Reading your initial post was very intriguing, because I have a friend who felt very similarly towards one of her older family members as you do. She hated him so much she smiled as she watched him die in hospital of lung cancer. I believe your feelings of hatred are justified somehow. As human beings, we aren't inherintly hateful, or even "bad" people, so obviously this guy has really done many things bad to you, and that's something no-one deserves to have done to them as we all have the right to live peacefully and happily (I read a quote of yours about being free to live in happiness as long as that happiness doesn't interfere with another beings state of happiness, it seems fairly relevant here).

Then again, if this is how he gets his kicks, he isn't going to get very far in life, as people like him obviously lack the sensitivity and compassion which, beng part of basic human decency means he can't have many friends, girls won't be too interested in him, and he's probably so unhappy and miserable he needs someone to take all his anxiety out on. You're better than that. Hopefully he should grow out of it, and care about you as he should. I know those mind games are tough to break through, but if you can gather your strength and stand against him, it'll deal a major blow to his ego and his standing.
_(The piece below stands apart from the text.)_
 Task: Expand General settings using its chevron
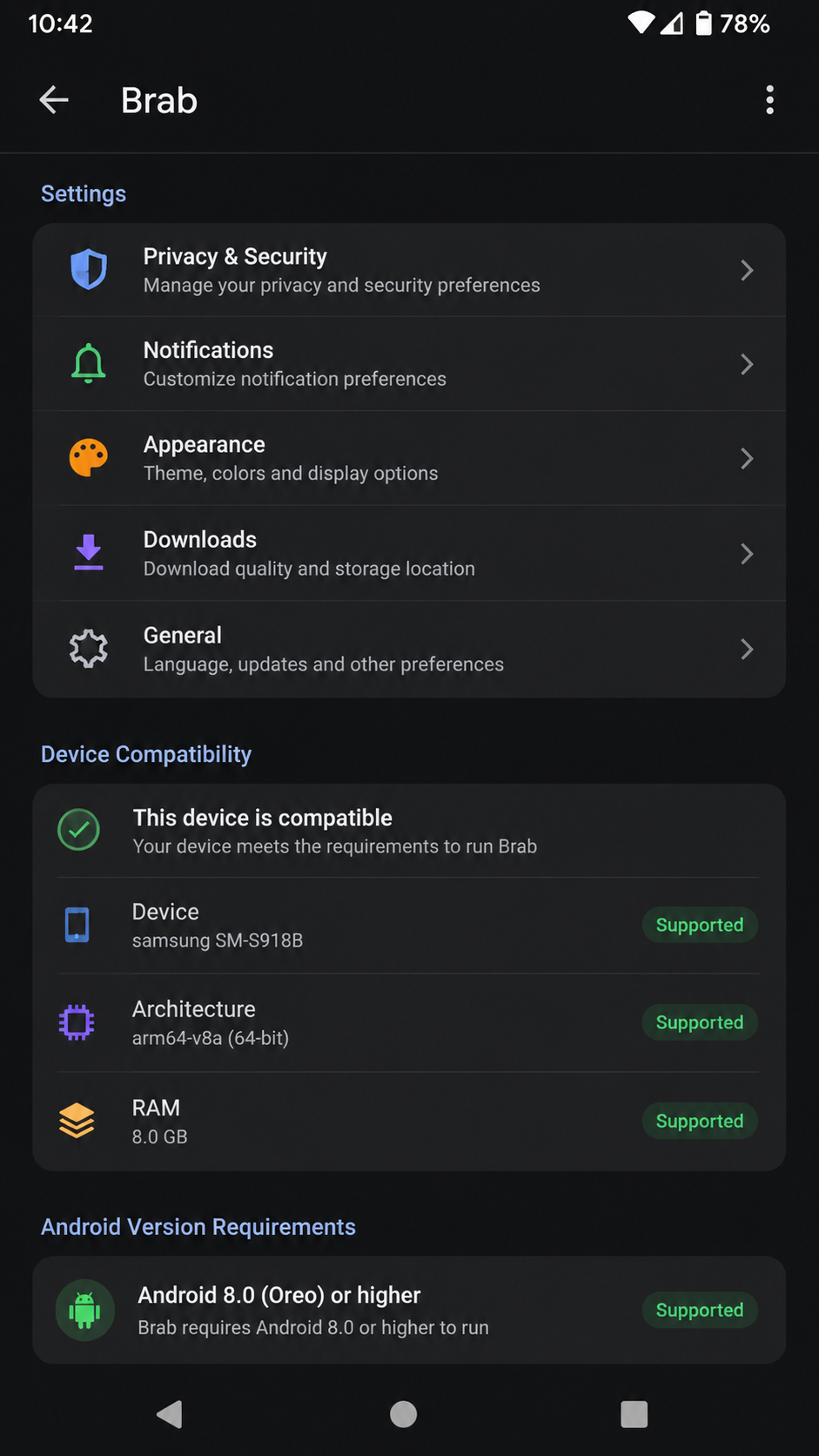tap(747, 649)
I remember back when I was a kid my older brother was horrible to me... Could probably be classified as torture at times.. I was pretty much his punching bag. He had a hard time in highschool, he was a lousy student, never did enough work, he was getting into drugs, gangs, and everything else at a young age, and he took all his anger out on me.. Once he threatened to kill me with a machete in my sleep because I didn't want him to something he was going to do (I think he and his friends were planning to do a break and enter or something). I couldn't sleep for nights after that. That's something I don't think I'll ever forgive him for.

Things are different now, he managed to clean himself up, get a job and get back into education, and now he's a respectable Computer Security Engineer at CSC - Computer Sciences Corporation. Still, such an experience was so traumatic and scarring I'll never forget it or forgive him for it.

I'm not sure how much this has helped you, but I hope something made you feel a bit better.

There's one thing to remember - Karma never fails. His bad deeds will not go without their retribution, and your good deeds will not go unnoticed.

Don't ever doubt your good nature; you're a unique and beautiful person, no one can ever take that away from you.

TL;DR



but im sure you made some good points


anyways, how old are you? are you almost old enough to move out?